*What you need to do*
From the data below, tally each line that has "Open" in it, then give that tally without comment.

*Data to use*
★ ★ ★ ★ ★

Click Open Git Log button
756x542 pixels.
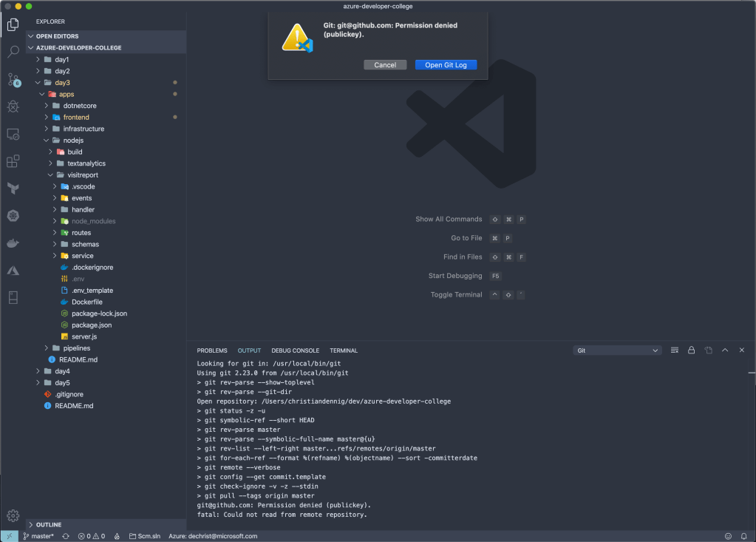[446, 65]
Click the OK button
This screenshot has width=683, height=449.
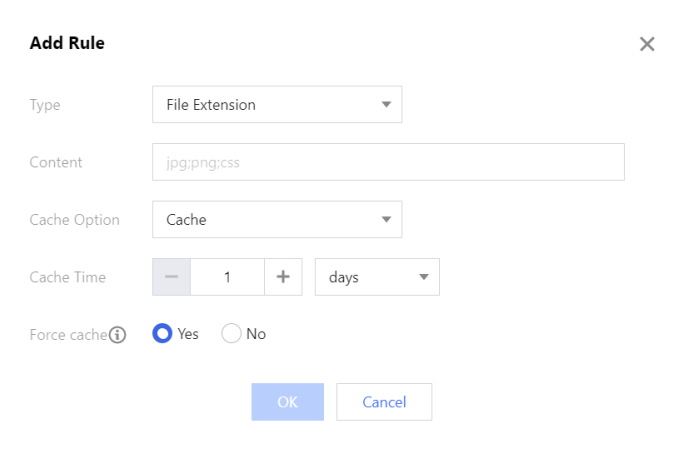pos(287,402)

★ ★ ★ ★ ★

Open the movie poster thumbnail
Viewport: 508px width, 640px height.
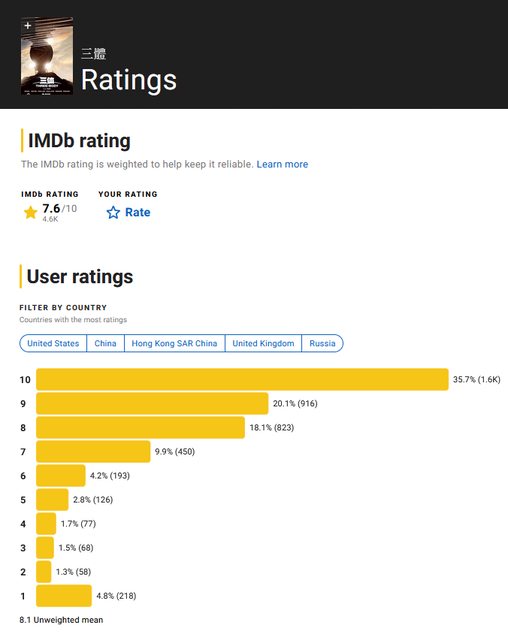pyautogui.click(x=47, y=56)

★ ★ ★ ★ ★

*Solution for this problem*
2